1. A system that facilitates advertisement interval allocations for auctions, comprising:
a value component that receives information relating to advertisement proposals and determines values for the proposals; and
an allocation component that employs an allocation mechanism to determine advertisement allocations of varying intervals utilizing the proposal values.
2. The system of claim 1, the intervals comprising time and/or physical dimensions.
3. The system of claim 1, the allocation component utilizes an allocation mechanism that assumes an overall interval to be a small constant and determines a welfare-maximizing allocation where advertisers are allowed to submit multiple advertisements.

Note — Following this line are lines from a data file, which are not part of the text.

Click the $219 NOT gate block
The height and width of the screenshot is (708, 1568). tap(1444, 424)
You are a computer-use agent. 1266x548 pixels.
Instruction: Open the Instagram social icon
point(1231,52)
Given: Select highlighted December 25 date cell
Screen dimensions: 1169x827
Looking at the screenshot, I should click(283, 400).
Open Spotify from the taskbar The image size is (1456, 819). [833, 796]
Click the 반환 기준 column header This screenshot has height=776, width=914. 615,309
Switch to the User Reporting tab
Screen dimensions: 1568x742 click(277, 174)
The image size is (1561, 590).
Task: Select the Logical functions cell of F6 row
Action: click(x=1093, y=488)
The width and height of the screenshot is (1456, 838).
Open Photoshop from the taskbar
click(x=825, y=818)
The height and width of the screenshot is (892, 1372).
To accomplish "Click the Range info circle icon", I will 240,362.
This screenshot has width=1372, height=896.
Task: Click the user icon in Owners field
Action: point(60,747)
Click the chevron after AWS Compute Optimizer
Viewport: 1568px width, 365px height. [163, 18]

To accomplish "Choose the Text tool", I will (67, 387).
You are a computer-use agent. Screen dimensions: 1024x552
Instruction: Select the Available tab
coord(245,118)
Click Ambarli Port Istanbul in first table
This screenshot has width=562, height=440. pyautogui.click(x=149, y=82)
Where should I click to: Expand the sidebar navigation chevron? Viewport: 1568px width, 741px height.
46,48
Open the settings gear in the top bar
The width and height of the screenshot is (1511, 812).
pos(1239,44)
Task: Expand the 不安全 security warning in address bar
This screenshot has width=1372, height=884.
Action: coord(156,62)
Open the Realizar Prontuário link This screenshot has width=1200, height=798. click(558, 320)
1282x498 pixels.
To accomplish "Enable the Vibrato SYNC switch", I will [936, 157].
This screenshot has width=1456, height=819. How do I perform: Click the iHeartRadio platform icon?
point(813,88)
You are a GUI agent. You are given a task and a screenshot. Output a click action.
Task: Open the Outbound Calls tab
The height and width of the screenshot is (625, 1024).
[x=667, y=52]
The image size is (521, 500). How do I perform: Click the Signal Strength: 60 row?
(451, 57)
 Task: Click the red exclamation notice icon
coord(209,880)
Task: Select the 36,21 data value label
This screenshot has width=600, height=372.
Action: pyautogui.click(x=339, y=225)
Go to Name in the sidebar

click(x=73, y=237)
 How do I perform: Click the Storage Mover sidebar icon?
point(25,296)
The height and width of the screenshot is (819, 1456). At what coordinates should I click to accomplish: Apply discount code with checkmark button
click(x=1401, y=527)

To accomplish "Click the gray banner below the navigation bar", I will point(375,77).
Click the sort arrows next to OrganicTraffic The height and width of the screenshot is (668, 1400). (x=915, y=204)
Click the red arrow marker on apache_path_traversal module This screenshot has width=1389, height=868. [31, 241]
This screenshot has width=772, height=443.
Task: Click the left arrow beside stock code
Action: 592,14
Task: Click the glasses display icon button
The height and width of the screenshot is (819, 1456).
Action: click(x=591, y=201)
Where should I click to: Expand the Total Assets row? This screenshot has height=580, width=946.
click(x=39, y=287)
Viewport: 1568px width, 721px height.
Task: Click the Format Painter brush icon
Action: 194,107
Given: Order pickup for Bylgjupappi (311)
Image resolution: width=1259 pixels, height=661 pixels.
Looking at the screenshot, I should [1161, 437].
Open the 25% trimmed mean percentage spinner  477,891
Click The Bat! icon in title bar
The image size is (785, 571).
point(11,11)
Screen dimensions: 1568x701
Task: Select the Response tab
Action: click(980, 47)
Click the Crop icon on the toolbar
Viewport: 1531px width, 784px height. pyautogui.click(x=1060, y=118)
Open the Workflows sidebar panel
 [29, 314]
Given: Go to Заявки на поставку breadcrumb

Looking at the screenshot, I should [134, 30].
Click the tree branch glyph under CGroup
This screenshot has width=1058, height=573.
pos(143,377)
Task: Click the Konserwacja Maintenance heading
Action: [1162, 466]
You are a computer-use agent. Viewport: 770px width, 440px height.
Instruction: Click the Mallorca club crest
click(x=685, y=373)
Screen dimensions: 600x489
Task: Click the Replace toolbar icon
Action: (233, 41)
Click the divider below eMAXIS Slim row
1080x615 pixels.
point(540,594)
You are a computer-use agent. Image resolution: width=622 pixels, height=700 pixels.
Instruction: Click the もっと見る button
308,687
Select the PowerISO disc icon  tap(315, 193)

4. The system of claim 1, the allocation component utilizes an allocation mechanism that assumes that each advertiser submits only one advertisement and determines a welfare-maximizing allocation via a universal ordering on a set of advertisements where the maximum welfare of a feasible subset of the advertisements is realized by the universal ordering restricted to that subset.
5. The system of claim 1, the allocation component utilizes an allocation mechanism that employs a 2-approximation to determine a welfare-maximal allocation in polynomial time.
6. The system of claim 1, the allocation component utilizes an allocation mechanism that employs a greedy heuristic to determine a welfare-maximal allocation.
7. The system of claim 1, the value component utilizes, in part, click-through-rates (CTR) to facilitate in determining the proposal values.
8. The system of claim 7 further comprising:
a click-through-rate (CTR) determination component that determines a click-through-rate utilized by the value component; the click through rate indicating the probability that the advertisement receives a click.
9. The system of claim 8, the CTR determination component employs a model where an ad A placed in intervals i, i+1, . . . with k competing ads displayed in slots 1 through i−1 is an arbitrary function of A, i, and k.
10. The system of claim 8, the CTR determination component employs a model where an ad A placed in intervals i, i+1, . . . with k competing ads displayed in slots 1 through i−1 is an arbitrary function of A and i.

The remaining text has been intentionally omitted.